Start at the line in the entries below that contains "You are a GUI", stop at the line that contains "Lasten kenkävalikoimassamme (356, 2372)", and output exactly the lines in that span, both ends included.
____________
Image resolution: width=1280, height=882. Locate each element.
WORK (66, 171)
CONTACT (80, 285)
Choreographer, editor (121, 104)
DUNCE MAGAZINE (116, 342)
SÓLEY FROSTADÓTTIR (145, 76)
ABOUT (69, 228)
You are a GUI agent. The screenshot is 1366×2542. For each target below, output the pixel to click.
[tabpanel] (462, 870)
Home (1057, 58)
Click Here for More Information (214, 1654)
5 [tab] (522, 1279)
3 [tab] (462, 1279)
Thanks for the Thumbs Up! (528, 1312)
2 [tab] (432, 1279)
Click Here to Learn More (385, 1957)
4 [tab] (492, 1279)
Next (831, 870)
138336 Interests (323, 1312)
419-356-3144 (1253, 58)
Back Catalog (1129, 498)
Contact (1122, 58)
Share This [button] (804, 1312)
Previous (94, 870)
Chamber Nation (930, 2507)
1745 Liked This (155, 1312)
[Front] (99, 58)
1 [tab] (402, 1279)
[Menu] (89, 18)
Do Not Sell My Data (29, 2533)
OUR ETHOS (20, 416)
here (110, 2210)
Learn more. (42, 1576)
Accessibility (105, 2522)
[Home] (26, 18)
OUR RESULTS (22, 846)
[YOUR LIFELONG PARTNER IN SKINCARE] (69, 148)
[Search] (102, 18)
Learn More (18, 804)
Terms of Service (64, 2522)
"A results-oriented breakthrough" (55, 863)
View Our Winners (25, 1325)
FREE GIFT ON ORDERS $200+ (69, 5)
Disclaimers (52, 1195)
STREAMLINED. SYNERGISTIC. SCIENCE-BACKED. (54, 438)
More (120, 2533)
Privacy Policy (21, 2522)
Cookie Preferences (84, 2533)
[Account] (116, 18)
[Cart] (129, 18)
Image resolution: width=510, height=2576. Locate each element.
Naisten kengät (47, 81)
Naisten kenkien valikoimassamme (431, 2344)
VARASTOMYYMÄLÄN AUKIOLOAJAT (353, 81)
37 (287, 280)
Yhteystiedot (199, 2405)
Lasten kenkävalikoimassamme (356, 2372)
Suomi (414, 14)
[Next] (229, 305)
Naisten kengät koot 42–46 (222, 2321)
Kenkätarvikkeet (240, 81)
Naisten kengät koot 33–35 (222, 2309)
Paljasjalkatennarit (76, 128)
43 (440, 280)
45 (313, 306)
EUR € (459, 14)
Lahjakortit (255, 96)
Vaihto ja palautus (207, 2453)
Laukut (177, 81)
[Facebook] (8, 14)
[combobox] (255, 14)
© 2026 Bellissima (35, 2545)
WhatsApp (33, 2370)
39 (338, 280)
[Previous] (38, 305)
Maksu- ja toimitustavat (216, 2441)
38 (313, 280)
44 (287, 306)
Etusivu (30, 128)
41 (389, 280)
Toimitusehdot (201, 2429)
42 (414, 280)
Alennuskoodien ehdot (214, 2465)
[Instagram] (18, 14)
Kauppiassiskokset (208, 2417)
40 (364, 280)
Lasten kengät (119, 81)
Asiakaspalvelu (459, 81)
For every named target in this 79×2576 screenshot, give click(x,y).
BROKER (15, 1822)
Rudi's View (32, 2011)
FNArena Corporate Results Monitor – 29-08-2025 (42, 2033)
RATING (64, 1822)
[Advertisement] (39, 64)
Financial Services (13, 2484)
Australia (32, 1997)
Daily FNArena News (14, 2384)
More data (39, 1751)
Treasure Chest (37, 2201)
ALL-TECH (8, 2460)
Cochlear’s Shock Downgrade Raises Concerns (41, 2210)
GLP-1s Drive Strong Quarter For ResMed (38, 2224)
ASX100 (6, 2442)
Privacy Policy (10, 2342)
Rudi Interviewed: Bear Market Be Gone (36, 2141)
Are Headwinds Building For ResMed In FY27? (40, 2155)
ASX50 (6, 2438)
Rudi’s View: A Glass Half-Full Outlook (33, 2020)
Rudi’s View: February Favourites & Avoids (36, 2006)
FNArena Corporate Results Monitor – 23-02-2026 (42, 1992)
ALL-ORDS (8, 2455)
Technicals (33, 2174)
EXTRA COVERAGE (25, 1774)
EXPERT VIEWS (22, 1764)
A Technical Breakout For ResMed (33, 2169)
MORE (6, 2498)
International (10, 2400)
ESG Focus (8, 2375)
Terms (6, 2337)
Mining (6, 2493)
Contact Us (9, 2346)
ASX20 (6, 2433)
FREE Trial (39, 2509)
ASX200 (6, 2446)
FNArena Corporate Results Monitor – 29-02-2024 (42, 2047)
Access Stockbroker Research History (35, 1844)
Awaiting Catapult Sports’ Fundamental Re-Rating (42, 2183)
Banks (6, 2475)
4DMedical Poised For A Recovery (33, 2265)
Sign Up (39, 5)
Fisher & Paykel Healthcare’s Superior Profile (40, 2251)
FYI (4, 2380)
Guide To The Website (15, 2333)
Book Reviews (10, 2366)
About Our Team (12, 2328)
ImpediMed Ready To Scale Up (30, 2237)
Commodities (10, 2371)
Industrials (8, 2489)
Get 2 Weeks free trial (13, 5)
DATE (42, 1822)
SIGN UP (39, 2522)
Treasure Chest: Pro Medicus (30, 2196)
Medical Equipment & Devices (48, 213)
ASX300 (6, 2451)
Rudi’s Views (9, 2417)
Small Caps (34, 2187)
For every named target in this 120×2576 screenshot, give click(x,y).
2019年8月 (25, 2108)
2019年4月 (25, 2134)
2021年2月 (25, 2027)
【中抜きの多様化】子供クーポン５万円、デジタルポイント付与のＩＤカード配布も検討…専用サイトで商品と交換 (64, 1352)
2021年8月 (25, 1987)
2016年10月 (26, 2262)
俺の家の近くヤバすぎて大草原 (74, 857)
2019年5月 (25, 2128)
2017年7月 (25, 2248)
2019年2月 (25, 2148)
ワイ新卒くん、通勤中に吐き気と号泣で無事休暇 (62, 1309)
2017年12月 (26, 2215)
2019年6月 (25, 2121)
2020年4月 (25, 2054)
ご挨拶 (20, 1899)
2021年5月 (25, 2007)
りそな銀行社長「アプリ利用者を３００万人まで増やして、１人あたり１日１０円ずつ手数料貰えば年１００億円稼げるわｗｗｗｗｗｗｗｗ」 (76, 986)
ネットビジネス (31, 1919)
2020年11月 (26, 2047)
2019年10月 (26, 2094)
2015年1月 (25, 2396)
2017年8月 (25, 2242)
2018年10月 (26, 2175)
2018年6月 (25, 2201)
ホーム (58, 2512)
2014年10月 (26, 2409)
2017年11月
____________
RESULT OF THIS EXERCISE ->
You are a GUI agent. The screenshot is 1366×2542. For each target below, output the pixel to click.
[tabpanel] (462, 870)
Home (1057, 58)
Click Here for More Information (214, 1654)
5 [tab] (522, 1279)
3 [tab] (462, 1279)
Thanks for the Thumbs Up! (528, 1312)
2 [tab] (432, 1279)
Click Here to Learn More (385, 1957)
4 [tab] (492, 1279)
Next (831, 870)
138336 Interests (323, 1312)
419-356-3144 (1253, 58)
Back Catalog (1129, 498)
Contact (1122, 58)
Share This [button] (804, 1312)
Previous (94, 870)
Chamber Nation (930, 2507)
1745 Liked This (155, 1312)
[Front] (99, 58)
1 [tab] (402, 1279)
[Menu] (89, 18)
Do Not Sell My Data (29, 2533)
OUR ETHOS (20, 416)
here (110, 2210)
Learn more. (42, 1576)
Accessibility (105, 2522)
[Home] (26, 18)
OUR RESULTS (22, 846)
[YOUR LIFELONG PARTNER IN SKINCARE] (69, 148)
[Search] (102, 18)
Learn More (18, 804)
Terms of Service (64, 2522)
"A results-oriented breakthrough" (55, 863)
View Our Winners (25, 1325)
FREE GIFT ON ORDERS $200+ (69, 5)
Disclaimers (52, 1195)
STREAMLINED. SYNERGISTIC. SCIENCE-BACKED. (54, 438)
More (120, 2533)
Privacy Policy (21, 2522)
Cookie Preferences (84, 2533)
[Account] (116, 18)
[Cart] (129, 18)
Image resolution: width=510, height=2576. Locate each element.
Naisten kengät (47, 81)
Naisten kenkien valikoimassamme (431, 2344)
VARASTOMYYMÄLÄN AUKIOLOAJAT (353, 81)
37 (287, 280)
Yhteystiedot (199, 2405)
Lasten kenkävalikoimassamme (356, 2372)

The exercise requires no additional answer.